O que daria para melhorar

É notável a diferença entre os conselhos que funcionam e os que não funcionam. Nestes o otimismo é substituído por um antagonismo palpável entre os gestores públicos e os conselheiros. Há "questões de ordem" pululando antes mesmo de começarem as reuniões. Quando alguma decisão controversa é tomada, não é incomum que o tema seja retomado através do Ministério Público. É a famosa judicialização, que acomete projetos de todos os tipos. Recentemente foi suspenso o início da operação de uma linha de barco para levar passageiros de um lado a outro da Billings, um tema que nunca foi discutido no Conselho de Transportes, mas que já foi judicializado.

Parte da culpa, diga-se, muitas vezes é dos próprios gestores, que não fazem questão de fornecer diagnósticos claros dos problemas antes de propor suas soluções. É o que aconteceu, por exemplo, durante a discussão do zoneamento, que foi mais discutida nos gabinetes que nas reuniões formais.

A falta de liderança e o medo de tomar decisões

É possível constatar o desprestígio crescente de um conselho quando um secretário municipal ou um subprefeito deixa de frequentar as reuniões, o que abre espaço para uma das piores chagas da gestão pública: o medo.

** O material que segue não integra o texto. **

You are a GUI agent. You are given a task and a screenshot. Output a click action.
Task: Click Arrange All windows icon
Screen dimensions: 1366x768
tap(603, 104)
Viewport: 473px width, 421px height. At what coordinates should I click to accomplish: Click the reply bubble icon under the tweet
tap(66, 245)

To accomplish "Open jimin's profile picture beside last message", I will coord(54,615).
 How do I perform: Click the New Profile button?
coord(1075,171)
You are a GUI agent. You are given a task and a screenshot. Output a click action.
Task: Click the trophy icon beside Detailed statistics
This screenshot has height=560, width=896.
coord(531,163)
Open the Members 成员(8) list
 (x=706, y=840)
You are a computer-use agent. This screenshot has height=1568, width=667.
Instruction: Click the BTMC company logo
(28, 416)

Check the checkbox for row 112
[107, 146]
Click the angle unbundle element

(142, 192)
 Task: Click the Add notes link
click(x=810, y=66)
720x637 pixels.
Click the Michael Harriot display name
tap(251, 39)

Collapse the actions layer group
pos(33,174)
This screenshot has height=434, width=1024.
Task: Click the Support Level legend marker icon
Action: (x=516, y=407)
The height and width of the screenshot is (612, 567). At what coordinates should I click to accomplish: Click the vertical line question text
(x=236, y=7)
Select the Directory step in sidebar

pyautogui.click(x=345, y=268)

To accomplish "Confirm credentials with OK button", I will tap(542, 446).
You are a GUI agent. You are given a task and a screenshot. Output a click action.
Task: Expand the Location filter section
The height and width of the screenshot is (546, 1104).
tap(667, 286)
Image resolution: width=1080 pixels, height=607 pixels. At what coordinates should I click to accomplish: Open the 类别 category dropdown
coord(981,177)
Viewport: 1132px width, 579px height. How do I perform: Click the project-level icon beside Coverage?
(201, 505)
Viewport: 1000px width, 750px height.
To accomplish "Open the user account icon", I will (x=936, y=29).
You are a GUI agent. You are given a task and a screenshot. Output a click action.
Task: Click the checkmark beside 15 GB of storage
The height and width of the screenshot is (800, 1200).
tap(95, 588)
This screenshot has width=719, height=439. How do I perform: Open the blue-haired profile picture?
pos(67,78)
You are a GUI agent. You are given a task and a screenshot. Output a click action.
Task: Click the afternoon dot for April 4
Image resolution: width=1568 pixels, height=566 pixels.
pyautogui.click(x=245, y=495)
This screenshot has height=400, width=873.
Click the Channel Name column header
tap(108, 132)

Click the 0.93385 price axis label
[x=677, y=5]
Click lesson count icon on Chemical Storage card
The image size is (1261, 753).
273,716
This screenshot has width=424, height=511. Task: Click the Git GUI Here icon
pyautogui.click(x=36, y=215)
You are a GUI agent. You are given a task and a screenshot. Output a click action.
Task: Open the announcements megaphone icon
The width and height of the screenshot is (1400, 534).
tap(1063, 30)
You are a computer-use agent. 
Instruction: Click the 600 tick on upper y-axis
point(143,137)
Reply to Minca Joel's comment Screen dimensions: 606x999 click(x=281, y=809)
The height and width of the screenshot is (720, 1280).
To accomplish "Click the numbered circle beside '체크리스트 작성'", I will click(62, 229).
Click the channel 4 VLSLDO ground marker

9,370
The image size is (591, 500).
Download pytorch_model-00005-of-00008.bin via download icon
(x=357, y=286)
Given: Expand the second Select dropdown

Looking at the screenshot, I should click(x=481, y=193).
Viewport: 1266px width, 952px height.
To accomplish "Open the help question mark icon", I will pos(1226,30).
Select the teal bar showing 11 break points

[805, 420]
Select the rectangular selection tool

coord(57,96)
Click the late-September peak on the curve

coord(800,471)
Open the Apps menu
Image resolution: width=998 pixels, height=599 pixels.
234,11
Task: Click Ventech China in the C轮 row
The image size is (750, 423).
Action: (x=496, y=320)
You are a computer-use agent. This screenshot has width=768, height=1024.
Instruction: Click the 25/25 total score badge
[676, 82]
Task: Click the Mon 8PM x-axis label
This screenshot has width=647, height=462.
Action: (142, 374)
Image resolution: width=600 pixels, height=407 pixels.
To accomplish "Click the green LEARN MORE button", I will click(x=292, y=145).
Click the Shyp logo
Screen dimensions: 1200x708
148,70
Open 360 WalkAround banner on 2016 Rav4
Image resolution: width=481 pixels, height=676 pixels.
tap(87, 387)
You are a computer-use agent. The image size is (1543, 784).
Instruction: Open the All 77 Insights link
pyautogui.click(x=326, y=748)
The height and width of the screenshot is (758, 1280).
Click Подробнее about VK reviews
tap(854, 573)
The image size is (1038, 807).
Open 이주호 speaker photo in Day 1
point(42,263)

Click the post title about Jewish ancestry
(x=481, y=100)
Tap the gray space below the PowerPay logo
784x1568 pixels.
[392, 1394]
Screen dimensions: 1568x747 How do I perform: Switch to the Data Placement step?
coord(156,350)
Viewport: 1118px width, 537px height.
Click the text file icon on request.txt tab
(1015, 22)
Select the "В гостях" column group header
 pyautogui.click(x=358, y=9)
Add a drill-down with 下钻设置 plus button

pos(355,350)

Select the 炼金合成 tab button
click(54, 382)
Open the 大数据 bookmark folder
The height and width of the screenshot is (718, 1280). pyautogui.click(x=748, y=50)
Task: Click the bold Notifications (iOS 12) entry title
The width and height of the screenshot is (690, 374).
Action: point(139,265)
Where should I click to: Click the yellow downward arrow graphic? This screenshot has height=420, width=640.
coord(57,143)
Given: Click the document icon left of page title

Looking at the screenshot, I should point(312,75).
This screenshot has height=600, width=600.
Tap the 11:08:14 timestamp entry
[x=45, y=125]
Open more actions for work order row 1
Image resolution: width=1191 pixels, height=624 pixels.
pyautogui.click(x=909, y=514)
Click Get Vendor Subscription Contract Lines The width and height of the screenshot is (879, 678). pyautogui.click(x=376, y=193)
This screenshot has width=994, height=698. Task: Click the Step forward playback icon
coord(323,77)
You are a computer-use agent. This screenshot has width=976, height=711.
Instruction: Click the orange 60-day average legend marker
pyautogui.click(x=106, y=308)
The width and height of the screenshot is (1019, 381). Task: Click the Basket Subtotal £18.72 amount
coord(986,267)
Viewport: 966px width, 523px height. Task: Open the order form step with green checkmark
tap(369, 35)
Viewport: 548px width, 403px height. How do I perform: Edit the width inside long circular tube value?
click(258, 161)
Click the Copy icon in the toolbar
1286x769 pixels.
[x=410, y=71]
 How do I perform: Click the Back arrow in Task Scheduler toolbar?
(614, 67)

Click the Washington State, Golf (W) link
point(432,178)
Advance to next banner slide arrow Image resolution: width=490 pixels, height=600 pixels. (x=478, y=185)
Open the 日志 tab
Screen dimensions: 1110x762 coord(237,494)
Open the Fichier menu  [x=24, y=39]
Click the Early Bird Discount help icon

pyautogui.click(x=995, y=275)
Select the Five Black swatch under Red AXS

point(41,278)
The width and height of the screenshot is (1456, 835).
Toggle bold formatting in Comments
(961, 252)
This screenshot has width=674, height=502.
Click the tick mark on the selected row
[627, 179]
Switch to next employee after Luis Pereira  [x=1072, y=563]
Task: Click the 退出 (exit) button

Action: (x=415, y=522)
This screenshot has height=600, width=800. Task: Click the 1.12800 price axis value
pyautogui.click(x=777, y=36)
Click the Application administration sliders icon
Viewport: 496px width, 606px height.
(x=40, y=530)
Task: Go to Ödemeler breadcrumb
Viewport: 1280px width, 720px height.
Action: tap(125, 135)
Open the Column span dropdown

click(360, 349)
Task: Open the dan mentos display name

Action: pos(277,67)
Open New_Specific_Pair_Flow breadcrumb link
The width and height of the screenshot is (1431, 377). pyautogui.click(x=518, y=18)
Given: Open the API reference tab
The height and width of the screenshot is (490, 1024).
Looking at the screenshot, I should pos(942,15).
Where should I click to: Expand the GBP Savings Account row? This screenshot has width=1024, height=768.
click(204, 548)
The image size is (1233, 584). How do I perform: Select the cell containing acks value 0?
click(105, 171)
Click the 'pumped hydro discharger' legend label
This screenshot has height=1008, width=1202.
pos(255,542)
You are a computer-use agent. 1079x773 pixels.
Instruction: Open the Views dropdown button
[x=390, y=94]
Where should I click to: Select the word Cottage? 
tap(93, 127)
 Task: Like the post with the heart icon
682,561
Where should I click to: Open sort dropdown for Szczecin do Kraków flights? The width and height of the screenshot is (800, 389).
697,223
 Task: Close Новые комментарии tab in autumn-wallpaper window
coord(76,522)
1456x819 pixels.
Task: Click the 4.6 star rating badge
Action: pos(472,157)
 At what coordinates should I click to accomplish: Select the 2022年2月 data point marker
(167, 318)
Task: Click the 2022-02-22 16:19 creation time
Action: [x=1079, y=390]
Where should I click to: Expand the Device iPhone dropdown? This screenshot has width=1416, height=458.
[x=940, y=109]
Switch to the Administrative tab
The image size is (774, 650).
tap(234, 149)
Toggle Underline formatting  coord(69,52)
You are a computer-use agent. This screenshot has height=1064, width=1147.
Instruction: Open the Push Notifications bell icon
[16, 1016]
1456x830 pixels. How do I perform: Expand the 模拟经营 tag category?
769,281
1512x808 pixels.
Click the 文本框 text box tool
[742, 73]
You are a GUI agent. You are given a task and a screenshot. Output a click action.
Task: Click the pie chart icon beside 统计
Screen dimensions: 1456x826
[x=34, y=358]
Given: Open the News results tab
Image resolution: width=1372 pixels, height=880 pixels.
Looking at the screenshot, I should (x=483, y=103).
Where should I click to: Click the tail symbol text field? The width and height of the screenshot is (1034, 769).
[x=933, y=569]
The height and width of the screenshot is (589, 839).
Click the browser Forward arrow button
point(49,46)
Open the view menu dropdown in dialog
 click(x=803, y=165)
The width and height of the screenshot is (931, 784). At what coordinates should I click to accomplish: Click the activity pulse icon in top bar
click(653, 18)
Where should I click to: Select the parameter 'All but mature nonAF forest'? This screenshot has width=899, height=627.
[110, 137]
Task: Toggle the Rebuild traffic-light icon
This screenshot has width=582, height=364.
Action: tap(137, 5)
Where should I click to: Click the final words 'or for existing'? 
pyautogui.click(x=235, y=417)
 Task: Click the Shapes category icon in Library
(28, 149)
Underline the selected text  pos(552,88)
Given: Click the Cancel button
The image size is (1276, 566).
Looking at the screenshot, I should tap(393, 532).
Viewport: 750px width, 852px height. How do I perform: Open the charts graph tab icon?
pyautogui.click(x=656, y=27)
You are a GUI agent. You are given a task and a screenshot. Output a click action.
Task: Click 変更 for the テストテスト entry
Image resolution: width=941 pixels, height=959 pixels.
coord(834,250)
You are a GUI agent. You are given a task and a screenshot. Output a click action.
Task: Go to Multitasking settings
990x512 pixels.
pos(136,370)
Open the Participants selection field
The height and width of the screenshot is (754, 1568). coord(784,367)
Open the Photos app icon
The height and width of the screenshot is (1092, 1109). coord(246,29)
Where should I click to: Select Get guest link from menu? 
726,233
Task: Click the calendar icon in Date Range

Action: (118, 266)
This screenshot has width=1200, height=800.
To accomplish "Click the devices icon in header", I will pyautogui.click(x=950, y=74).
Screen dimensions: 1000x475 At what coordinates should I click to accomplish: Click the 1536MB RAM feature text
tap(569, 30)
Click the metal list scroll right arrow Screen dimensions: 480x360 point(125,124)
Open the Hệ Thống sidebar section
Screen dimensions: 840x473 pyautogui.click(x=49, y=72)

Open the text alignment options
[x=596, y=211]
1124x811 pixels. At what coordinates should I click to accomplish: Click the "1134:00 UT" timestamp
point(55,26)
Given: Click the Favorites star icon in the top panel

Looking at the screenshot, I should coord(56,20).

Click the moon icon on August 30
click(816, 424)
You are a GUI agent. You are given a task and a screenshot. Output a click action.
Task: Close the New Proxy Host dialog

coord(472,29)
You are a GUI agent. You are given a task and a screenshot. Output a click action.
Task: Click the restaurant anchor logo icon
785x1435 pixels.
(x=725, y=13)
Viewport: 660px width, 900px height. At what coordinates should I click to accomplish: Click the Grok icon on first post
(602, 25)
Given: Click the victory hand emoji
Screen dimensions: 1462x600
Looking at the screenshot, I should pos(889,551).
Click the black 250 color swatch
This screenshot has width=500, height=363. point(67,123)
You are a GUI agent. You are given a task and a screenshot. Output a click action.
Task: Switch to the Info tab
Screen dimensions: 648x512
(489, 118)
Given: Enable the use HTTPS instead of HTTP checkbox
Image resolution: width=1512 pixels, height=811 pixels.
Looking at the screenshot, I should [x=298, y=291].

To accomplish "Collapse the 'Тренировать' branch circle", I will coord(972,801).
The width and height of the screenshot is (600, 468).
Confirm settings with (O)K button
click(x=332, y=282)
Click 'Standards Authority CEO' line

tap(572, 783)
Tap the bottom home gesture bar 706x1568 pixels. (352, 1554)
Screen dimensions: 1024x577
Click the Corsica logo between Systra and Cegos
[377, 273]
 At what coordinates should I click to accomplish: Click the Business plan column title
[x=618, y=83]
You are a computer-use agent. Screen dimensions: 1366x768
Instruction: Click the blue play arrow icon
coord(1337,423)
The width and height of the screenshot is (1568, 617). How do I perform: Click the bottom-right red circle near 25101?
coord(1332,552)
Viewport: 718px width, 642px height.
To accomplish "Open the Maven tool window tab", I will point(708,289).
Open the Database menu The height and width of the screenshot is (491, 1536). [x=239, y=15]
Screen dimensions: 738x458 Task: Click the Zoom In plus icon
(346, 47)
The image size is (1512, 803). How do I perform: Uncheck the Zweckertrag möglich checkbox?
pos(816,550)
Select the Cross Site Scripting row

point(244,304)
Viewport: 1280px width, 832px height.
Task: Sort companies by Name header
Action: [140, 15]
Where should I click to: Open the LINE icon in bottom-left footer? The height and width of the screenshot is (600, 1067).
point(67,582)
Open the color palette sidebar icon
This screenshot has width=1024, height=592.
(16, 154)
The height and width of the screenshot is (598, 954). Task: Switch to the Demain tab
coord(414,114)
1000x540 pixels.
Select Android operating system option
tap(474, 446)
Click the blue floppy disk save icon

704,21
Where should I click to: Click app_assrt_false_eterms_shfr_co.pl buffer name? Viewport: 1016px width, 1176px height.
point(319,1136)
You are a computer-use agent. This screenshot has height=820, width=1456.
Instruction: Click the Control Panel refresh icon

Sem a presença do líder, os funcionários, muitas vezes técnicos competentes, não têm nenhum incentivo para serem criativos, atacar problemas e acatar sugestões. Assim, as reuniões se tornam claramente burocráticas. E nós brasileiros parecemos amar uma burocracia.

Burocratização

Gostamos tanto de cláusulas, parágrafos e minúcias legais que gastamos mais tempo discutindo o funcionamento dos conselhos do que qualquer outro assunto. Há anos, no recém-fundado Conselho Participativo, fomos instados a discutir o regimento interno durante semanas de discussões acaloradas e inúteis. Produzimos uma quimera cheia de regras e exceções, banindo o bom senso e idolatrando atas. Aliás, a frase "que isso conste em ata" é um brado comum nas reuniões, onde todos querem falar mas poucos estão dispostos a ouvir.

O mito da audiência pública

As audiências públicas são outro momento consagrado da gestão participativa. É o momento de sacramentar planos através da "participação popular", como o que aconteceu no ano passado, a discussão sobre o fechamento de algumas ruas da Liberdade para carros aos domingos.

Pedestres passeiam no bairro da Liberdade no primeiro domingo em que ruas foram fechadas aos veículos - Eduardo Knapp - 1°.out.23/Folhapress

Um técnico da prefeitura apresenta uma proposta. Pessoas se apressam em se inscrever. A primeira pessoa gasta seus 3 minutos de fala para reclamar que 3 minutos de fala é muito pouco tempo. Alguém aponta o dedo para a equipe de gestão. Funcionários tentam seguir com o rito, sabendo que tudo o que não for feito de acordo com a lei será contestado. Uma enfermeira questiona como será o acesso ao hospital. Comerciantes querem mais vagas. Ambulantes querem existir. Moradores querem chegar e sair de casa. Alguém prega por banheiros públicos. Ao final de horas, o cansaço é geral. Nada vai acontecer até que alguém "sistematize as contribuições". É a senha para dizer que a audiência acabou.

Sobreposição de conselhos

Com tantos conselhos sendo criados, poucos são extintos. Isso aumenta a sobreposição de temas sendo tratados e aumenta a complexidade. Existe uma área na prefeitura que organiza os conselhos e até treina funcionários para conduzirem reuniões, mas parece que é sempre mais fácil deixar como está para não dar a impressão de que direitos estão sendo cortados.

Enquanto as discussões estão rolando, a cidade vai sendo construída, destruída e reconstruída.